Godrej Properties to raise Rs1,500 crore by selling office assets

Godrej Properties plans to use the funds raised from its office assets sale to pare debt


Godrej Properties executive chairman Pirojsha Godrej says the real estate firm still owns 20% in Godrej BKC in Mumbai, whose sale can generate around Rs1,000 crore. Photo: Aniruddha Chowdhury/Mint
Godrej Properties executive chairman Pirojsha Godrej says the real estate firm still owns 20% in Godrej BKC in Mumbai, whose sale can generate around Rs1,000 crore. Photo: Aniruddha Chowdhury/Mint

Bengaluru: Godrej Properties Ltd (GPL) plans to sell some of its office assets to raise around Rs1500 crore, a significant portion of which would be used to pare debt.

The Mumbai-based developer has been among the country’s best developers in terms of sales and delivery even during the prolonged slowdown, and is on an acquisition spree when many developers have sold projects and not launched anything new.

GPL’s net debt increased by Rs270 crore on a sequential basis to Rs3,270 crore in the October-December quarter due to land and approval related cash outflows, according to a February report by Edelweiss Securities Ltd.

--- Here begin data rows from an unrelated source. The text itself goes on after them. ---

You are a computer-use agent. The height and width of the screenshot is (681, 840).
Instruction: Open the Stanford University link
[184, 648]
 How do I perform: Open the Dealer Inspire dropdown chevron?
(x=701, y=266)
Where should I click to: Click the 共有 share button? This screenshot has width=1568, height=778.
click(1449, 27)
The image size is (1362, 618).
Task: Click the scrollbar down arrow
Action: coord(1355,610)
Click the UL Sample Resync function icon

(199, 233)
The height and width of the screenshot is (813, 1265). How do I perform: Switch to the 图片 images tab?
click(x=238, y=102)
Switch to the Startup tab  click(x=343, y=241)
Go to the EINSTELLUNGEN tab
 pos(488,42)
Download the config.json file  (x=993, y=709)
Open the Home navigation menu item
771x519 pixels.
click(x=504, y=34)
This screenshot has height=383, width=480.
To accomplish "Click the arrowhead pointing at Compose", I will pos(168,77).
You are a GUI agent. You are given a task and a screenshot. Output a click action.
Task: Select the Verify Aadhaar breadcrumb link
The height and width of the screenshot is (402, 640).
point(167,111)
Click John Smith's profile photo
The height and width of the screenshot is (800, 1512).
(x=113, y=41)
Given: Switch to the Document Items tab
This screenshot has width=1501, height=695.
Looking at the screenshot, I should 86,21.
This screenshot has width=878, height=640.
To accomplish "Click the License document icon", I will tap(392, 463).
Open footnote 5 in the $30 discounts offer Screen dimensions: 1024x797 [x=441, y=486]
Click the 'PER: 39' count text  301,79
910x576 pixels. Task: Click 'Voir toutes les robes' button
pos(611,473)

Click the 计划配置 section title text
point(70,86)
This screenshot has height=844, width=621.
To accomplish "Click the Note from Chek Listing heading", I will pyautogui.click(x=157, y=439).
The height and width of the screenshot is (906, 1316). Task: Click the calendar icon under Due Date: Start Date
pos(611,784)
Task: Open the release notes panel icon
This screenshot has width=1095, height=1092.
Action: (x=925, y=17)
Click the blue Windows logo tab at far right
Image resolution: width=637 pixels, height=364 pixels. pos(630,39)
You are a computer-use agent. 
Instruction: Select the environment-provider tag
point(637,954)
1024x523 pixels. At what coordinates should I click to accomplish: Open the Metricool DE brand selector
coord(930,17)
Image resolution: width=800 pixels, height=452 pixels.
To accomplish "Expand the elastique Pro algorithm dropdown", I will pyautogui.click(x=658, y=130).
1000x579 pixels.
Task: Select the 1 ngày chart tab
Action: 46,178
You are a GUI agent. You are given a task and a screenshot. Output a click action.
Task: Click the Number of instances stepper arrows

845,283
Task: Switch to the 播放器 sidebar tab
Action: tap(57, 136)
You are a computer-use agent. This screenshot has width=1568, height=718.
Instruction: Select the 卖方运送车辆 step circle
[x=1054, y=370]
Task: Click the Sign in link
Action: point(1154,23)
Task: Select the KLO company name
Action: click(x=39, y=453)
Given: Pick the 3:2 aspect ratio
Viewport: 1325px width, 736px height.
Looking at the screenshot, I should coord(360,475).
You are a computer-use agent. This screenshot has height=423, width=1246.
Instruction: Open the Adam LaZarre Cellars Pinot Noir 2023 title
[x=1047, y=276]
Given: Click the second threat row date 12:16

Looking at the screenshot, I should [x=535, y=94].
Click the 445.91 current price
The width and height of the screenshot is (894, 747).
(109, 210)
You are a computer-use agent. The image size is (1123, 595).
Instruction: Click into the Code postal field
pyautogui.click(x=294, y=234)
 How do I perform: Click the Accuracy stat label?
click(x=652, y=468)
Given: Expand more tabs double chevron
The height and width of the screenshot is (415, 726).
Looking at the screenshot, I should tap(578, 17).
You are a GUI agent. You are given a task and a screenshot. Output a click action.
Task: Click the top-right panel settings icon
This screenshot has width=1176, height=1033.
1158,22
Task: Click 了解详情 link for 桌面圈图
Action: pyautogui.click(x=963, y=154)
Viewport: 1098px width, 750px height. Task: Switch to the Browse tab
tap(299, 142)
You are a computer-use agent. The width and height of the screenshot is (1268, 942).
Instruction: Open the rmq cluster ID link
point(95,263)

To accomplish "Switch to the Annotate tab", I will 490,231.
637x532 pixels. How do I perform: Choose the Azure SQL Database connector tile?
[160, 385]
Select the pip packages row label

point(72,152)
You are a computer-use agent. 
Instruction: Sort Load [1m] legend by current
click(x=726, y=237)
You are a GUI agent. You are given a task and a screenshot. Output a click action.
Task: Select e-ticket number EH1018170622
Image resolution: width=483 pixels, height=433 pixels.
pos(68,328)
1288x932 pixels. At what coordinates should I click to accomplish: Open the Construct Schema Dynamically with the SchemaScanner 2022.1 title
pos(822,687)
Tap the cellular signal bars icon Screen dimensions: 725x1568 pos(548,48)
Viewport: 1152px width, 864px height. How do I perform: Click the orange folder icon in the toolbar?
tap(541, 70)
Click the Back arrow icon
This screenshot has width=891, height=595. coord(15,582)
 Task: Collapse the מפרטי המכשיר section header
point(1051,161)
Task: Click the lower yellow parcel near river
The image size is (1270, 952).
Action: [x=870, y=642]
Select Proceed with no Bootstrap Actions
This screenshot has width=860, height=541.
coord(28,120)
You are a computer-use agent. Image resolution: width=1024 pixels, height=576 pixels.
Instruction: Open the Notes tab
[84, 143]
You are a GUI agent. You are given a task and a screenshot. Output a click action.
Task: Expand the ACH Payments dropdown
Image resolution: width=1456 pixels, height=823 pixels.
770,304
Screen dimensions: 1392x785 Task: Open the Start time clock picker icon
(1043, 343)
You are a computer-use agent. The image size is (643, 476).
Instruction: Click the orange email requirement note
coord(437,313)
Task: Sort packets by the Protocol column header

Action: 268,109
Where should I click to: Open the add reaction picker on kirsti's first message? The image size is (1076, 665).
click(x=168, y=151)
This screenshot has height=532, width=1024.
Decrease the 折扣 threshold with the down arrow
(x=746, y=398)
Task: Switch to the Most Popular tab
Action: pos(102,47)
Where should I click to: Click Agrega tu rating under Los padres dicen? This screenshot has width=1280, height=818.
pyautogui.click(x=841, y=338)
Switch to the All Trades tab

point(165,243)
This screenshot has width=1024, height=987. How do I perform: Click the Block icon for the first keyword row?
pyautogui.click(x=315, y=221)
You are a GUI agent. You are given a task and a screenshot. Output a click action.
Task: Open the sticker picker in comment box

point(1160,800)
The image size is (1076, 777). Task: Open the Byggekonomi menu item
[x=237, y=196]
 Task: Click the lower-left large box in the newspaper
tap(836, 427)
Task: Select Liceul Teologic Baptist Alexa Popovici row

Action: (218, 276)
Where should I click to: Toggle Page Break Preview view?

In September 2015, GPL sold 435,000 sq. ft in its Godrej BKC tower in Mumbai’s Bandra-Kurla Complex to pharmaceutical firm Abbott India Ltd for Rs1,479 crore. The latter plans to set up its corporate office here.

Godrej BKC has around 1.3 million sq. ft of saleable area and is being developed by GPL in partnership with Jet Airways (India) Ltd.

“We want to bring down debt. We still have around 20% space that is unsold in the BKC project which will generate around Rs1,000 crore and we are in talks with companies to sell that,” said Pirojsha Godrej, executive chairman, Godrej Properties.

GPL has two more office projects in Kolkata and Chandigarh, which it intends to sell and raise capital, he said.

It will build new office space in Vikhroli, where its flagship mixed-use project The Trees is located besides the Godrej group headquarters.

The company’s business model, based on a non-capital intensive strategy that it has adopted over the past five years or so, has helped it benefit from the sluggish conditions in the sector.

GPL signed on seven new projects—in Greater Noida, Bengaluru and Pune—in 2016-17, that were a mix of joint development agreements and outright land buys.

Three of the acquisitions were made from Godrej Residential Investment Program II (GRIP-II), a pool of around $275 million that was raised in March 2016 to invest in residential projects, from a clutch of investors with Dutch pension fund asset manager APG Asset Management NV as the lead investor. Last year, GPL also launched three new projects in Bengaluru, Mumbai and Noida apart from five new phases that were launched within existing projects. This year, it may launch as many projects in the first quarter (June quarter) alone.

“The pace of launches could definitely be faster. There are lots of opportunities and it’s a good time to strengthen our portfolio and be counter-cyclical. We would like to launch a new project in each core property market, every quarter, which is still some time away but that’s where we are heading,” said Godrej.

GPL posted a nearly four-fold jump in its net profit for the third quarter ended December to Rs77.25 crore from the corresponding period a year ago, backed by strong sales. Its total income doubled to Rs518.25 crore in the quarter from Rs247.24 crore in the year-ago quarter.

In the December quarter, it sold over 600,000 sq. ft worth over Rs300 crore on the first day of launch of Godrej Golf Links in Greater Noida and over 300 apartments within two months of launch at Godrej Greens in Pune. Both projects were launched in November 2016.

The real estate market has undergone a fair amount of consolidation and that is expected to continue, with smaller and mid-sized developers struggling to operate in a tough environment.

“We are sure of what we are doing. We are working on our (project) execution to improve it further, but the strategic focus will be to carry an asset-light model and make outright acquisitions selectively,” he said.